If Buttigieg has emerged as the Democratic Party’s freshest and friendliest face, then O’Rourke seems to have decided to become the unruly Gen Xer—but really, the arch-Millennial candidate—in a campaign dominated by the oldest candidates. Indeed, O’Rourke and Buttigieg have cultivated a feud in the past week. On Sunday, Jake Tapper asked Buttigieg to assess O’Rourke’s pledge to confiscate semi-automatic weapons from U.S. civilians. “Did Beto O’Rourke say something that’s playing into the hands of Republicans?” Tapper asked. “Yes,” Buttigieg responded. Hours later, O’Rourke seized on a video clip from Buttigieg’s conversation with Tapper. “Leaving millions of weapons of war on the streets because Trump and McConnell are [quoting Buttigieg] ‘at least pretending to be open to reforms,’” O’Rourke tweeted. “That calculation and fear is what got us here in the first place. Let’s have the courage to say what we believe and fight for it.” In his 2018 midterm campaign against Ted Cruz, O’Rourke proudly brandished his “F” rating from the NRA. In 2020, O’Rourke now appears to be gunning for an “F-minus.”

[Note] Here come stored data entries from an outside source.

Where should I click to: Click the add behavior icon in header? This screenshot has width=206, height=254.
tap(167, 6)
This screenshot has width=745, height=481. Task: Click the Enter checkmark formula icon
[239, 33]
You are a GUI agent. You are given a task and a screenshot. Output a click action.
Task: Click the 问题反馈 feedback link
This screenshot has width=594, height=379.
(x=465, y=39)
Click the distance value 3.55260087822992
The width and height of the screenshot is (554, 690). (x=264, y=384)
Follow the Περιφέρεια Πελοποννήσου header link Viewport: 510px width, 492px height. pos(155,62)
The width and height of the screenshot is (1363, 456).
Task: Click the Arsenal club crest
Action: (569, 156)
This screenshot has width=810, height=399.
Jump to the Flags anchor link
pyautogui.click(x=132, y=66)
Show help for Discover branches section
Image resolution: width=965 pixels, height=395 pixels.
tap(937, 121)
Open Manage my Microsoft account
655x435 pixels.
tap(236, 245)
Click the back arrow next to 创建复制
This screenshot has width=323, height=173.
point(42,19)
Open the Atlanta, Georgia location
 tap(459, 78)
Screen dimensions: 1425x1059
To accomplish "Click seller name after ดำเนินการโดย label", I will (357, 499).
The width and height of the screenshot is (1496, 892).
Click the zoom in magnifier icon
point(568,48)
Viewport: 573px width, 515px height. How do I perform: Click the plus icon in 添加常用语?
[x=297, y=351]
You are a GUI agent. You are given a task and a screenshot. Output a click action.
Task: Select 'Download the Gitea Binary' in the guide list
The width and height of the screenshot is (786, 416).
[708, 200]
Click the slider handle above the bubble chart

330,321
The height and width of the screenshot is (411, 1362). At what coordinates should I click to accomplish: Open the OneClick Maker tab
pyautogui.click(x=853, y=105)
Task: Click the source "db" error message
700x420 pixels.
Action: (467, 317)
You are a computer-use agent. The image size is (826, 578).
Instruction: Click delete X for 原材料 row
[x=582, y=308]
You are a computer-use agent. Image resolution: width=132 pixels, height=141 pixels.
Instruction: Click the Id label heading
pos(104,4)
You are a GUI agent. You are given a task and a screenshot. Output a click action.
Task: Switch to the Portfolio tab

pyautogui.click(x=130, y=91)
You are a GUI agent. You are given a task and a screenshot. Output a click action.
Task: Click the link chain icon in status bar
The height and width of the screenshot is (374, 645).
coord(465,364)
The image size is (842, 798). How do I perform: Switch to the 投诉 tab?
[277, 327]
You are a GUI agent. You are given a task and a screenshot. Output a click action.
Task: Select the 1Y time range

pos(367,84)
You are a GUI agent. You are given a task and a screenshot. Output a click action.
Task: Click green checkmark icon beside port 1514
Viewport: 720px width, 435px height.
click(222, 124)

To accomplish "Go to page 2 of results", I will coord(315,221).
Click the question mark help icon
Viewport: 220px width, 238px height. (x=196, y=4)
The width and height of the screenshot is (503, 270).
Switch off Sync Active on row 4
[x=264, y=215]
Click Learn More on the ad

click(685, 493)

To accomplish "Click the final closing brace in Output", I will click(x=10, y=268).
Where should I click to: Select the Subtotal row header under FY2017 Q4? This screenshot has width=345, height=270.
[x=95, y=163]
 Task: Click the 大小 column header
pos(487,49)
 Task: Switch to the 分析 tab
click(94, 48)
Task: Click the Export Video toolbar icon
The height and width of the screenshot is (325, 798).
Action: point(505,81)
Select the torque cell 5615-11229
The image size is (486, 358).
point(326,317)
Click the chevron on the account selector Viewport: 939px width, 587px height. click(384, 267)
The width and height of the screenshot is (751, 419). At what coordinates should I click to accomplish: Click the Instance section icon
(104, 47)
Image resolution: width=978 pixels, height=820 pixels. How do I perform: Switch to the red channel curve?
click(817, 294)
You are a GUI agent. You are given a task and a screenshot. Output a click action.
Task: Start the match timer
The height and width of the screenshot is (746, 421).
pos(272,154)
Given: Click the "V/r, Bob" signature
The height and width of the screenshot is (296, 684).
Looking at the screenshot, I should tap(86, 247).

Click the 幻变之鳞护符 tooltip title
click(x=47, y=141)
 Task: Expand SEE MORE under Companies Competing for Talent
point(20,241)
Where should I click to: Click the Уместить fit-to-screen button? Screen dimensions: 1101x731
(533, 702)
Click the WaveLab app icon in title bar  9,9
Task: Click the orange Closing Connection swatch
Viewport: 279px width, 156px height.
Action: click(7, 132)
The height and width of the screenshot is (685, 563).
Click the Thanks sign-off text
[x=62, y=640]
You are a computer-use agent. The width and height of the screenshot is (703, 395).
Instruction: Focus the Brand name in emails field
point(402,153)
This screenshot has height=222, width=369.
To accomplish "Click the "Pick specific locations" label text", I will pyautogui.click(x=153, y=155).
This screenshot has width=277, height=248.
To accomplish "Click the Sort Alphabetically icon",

O’Rourke seems to be rediscovering the righteous qualities, verging on petulance, which allowed him to cut such a vividly modern figure in the 2018 midterms. On the issue of gun control, he’s found an issue that appeals to the left wing of the party, giving him a pretext to seek the presidency as defiantly—and spectacularly—as he did the Texas Senate seat. O’Rourke might at least overtake Buttigieg, who admitted his failings in managing a racial crisis after a white police sergeant fatally shot a black man in South Bend in June. In the presidential contest, Buttigieg raises more money than O’Rourke, and he also exceeds his youngest rivals, O’Rourke, Castro, and Yang in most polls. These men will continue to haggle over their common 10-percent share in the primary. Castro will attack Biden. O’Rourke will attack Trump. Buttigieg will appease everyone else. They may all together, in some capacity, conquer the Democratic Party someday. For now, however, Biden, Sanders, and Warren share an old-fashioned advantage—seniority—in a nonetheless spry and irreverent contest.